§ Work item: In the market report below, reproduce the passage between "The NZX 50 rose" and "are too high.", inclusive, swapping every "copper" for "fiber".

The NZX 50 rose 20.20, or 0.7%, to 2798.24, the biggest gain since June 3. Within the index, 27 stocks fell, 16 rose and seven were unchanged. Turnover was $132 million, making it one of the biggest days this year. Some 7 million Fletcher Building shares changed hands, pushing the stock up 1.4% to $6.45. Telecom climbed 3.9% to $2.69, with 11 million shares traded.
The phone company, which is rolling out its high-speed mobile XT network, got word today of the charges it can levy competitors for access to the sub-loop unbundled copper service. The Commerce Commission set the monthly rental charge to use Telecom’s copper network that connects broadband consumers to a local distribution cabinet at $11.99 per line in urban areas and $22.14 per line in non-urban areas, the same level set in its draft determination. Rivals including Orcon Internet have complained prices are too high.
PGG Wrightson(NZX: PGW ), the nation’s biggest rural services company, rose 3.9% to $1.32, leading the NZX 50 higher after advisers to a select committee on emissions trading recommended that farming be excluded for now from an ETS scheme. Forests stay in though reporting on forestry has been delayed.

§ Given material:
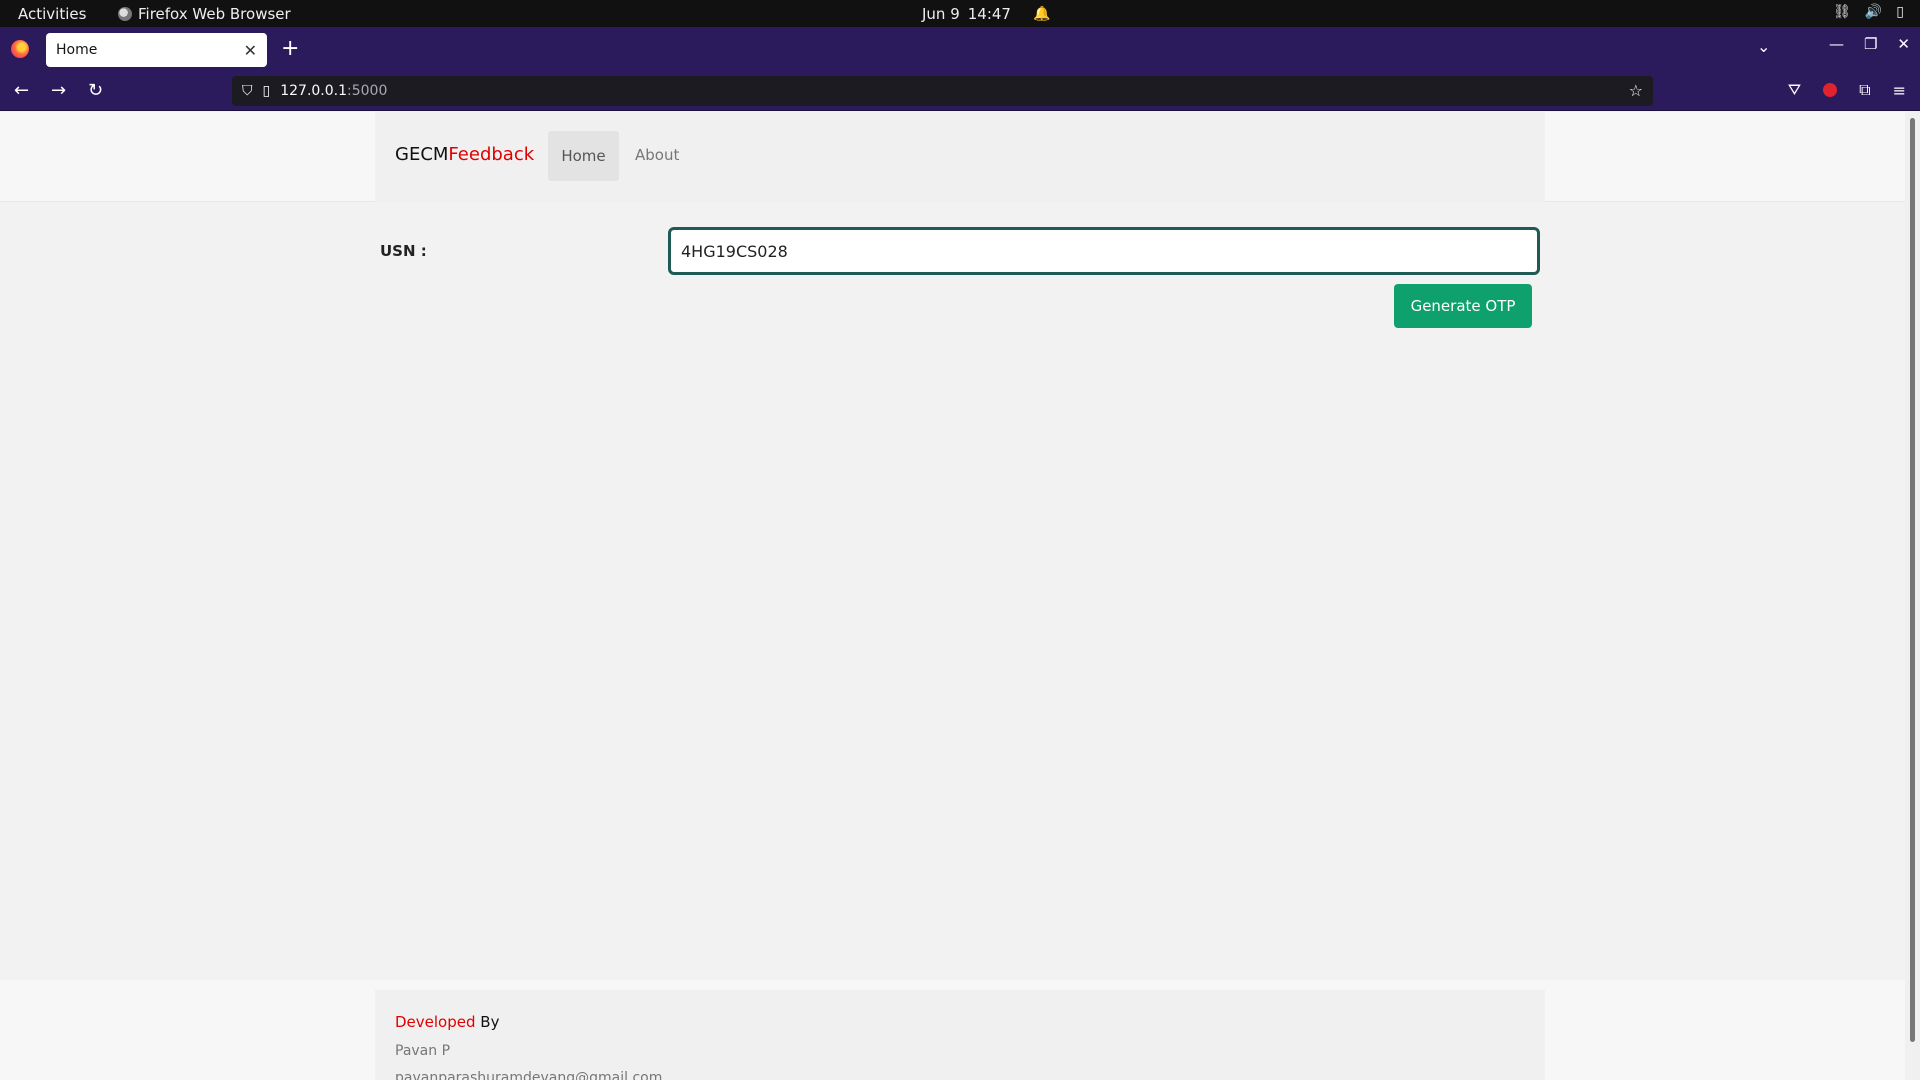 Image resolution: width=1920 pixels, height=1080 pixels. I want to click on firefox-icon, so click(125, 14).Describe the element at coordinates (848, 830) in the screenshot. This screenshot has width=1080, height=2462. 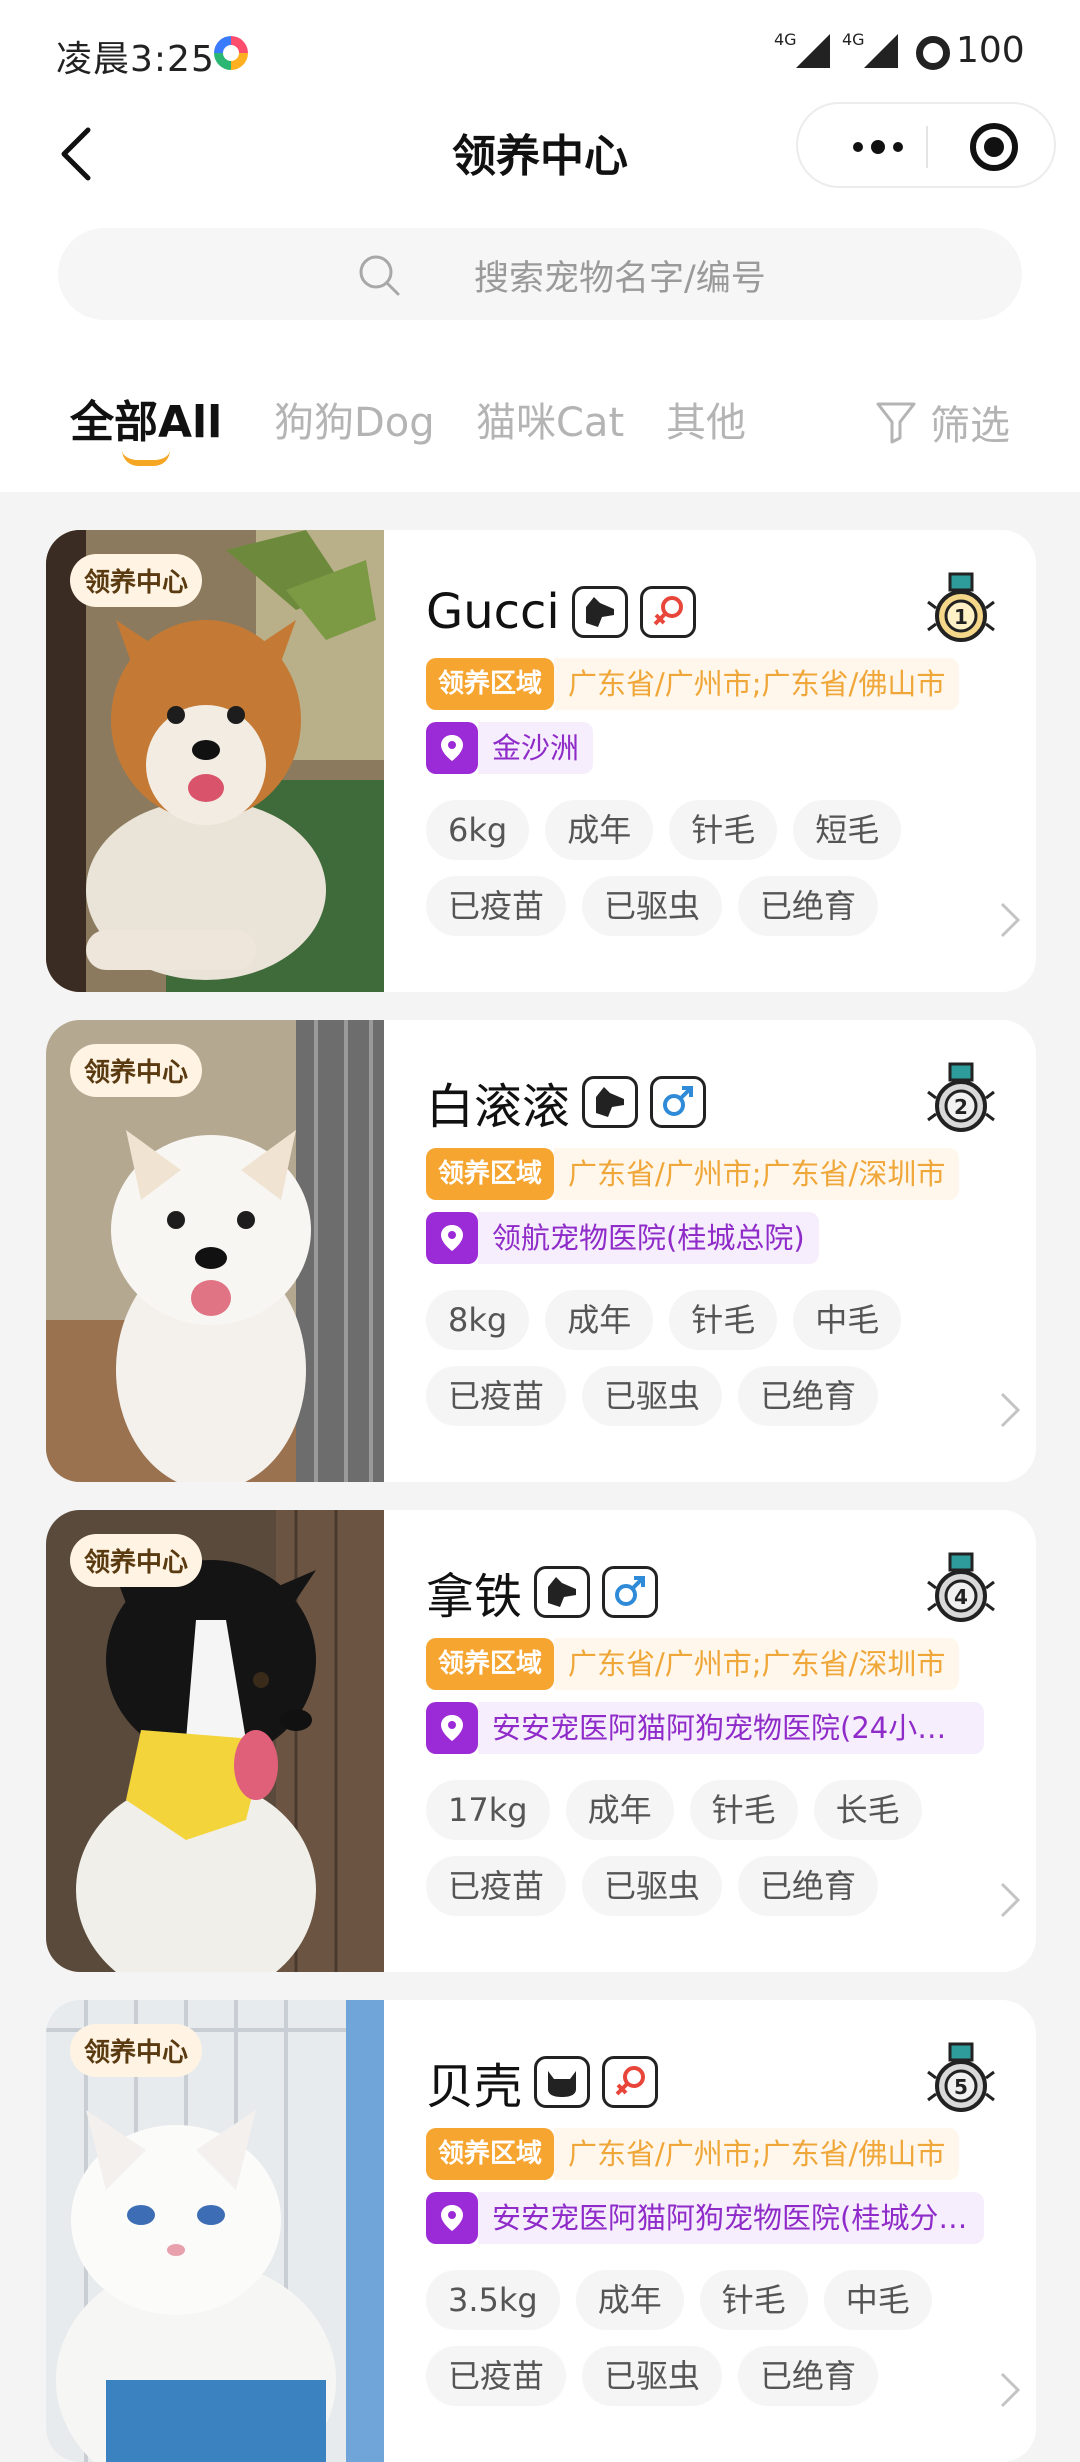
I see `attr-coat-length: 短毛` at that location. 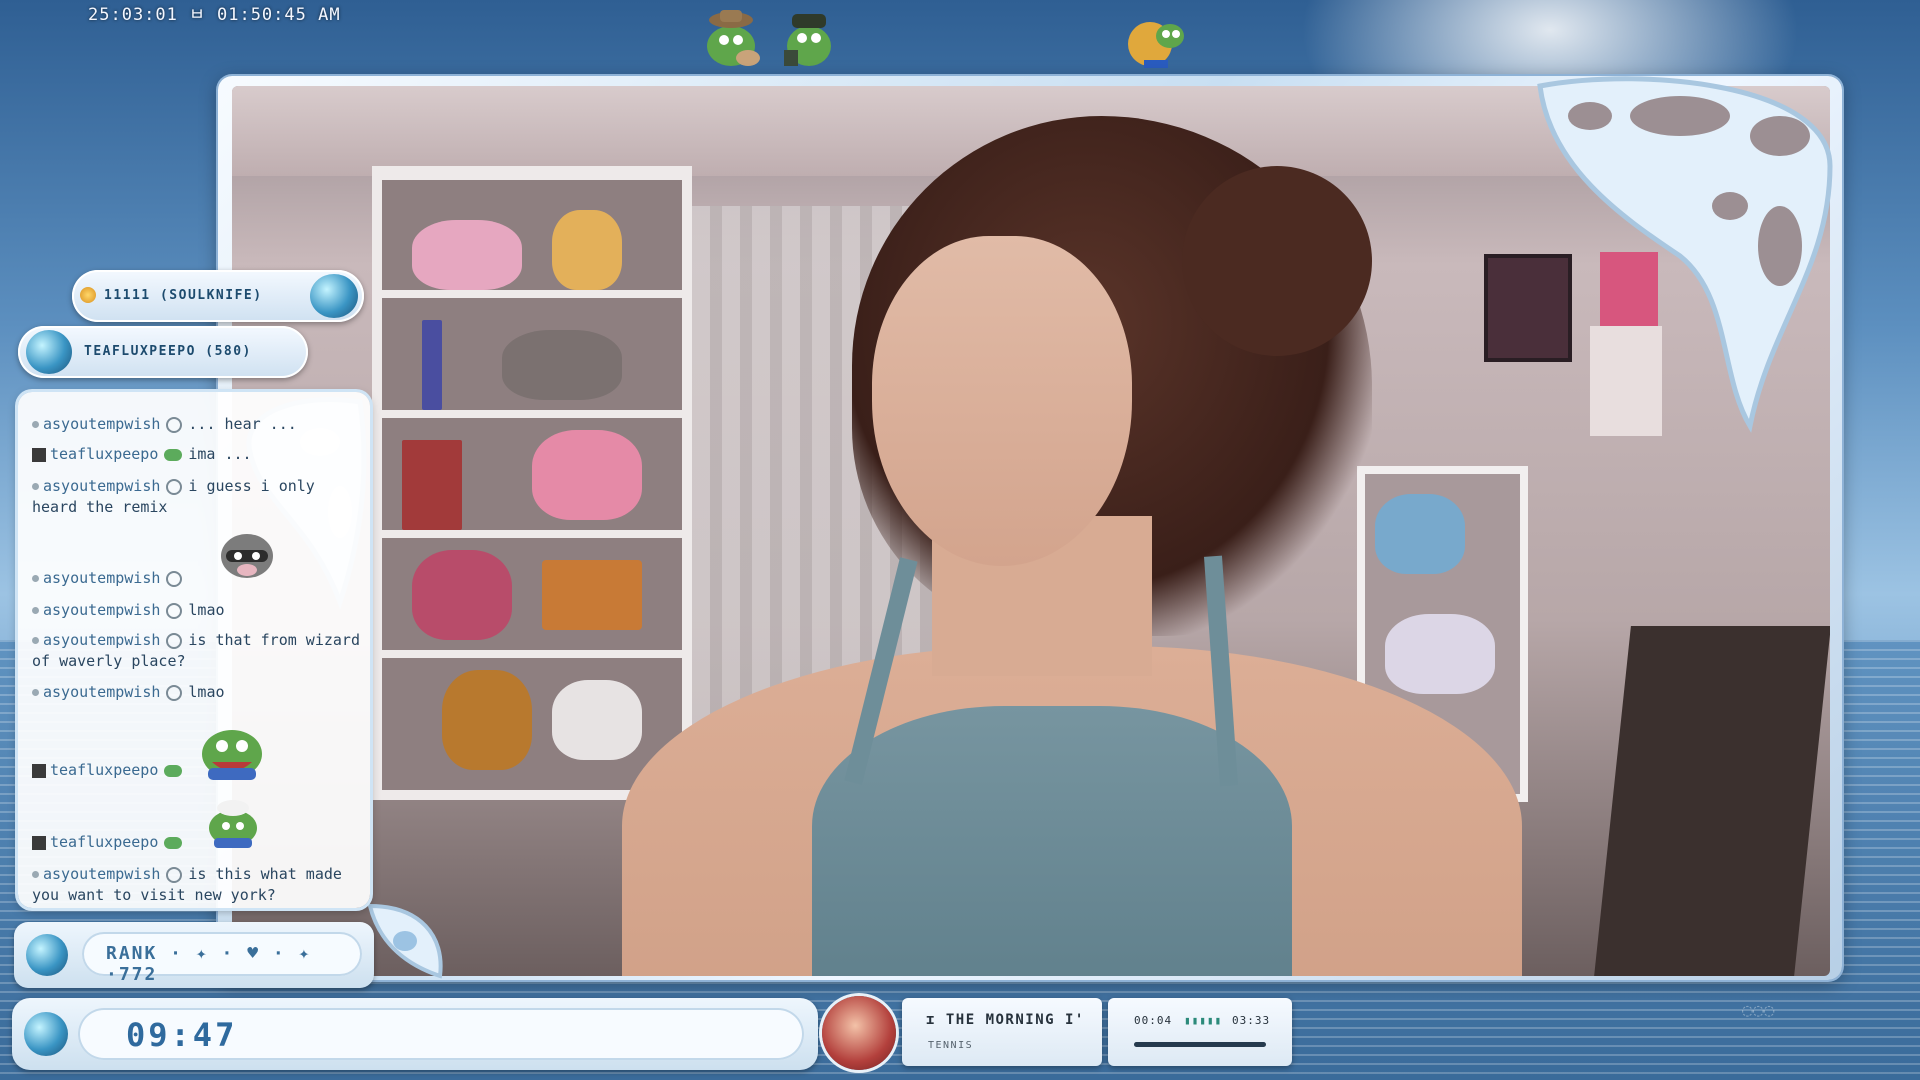 I want to click on chat-message: asyoutempwish, so click(x=197, y=578).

§ Expected answer:
The NZX 50 rose 20.20, or 0.7%, to 2798.24, the biggest gain since June 3. Within the index, 27 stocks fell, 16 rose and seven were unchanged. Turnover was $132 million, making it one of the biggest days this year. Some 7 million Fletcher Building shares changed hands, pushing the stock up 1.4% to $6.45. Telecom climbed 3.9% to $2.69, with 11 million shares traded.
The phone company, which is rolling out its high-speed mobile XT network, got word today of the charges it can levy competitors for access to the sub-loop unbundled fiber service. The Commerce Commission set the monthly rental charge to use Telecom’s fiber network that connects broadband consumers to a local distribution cabinet at $11.99 per line in urban areas and $22.14 per line in non-urban areas, the same level set in its draft determination. Rivals including Orcon Internet have complained prices are too high.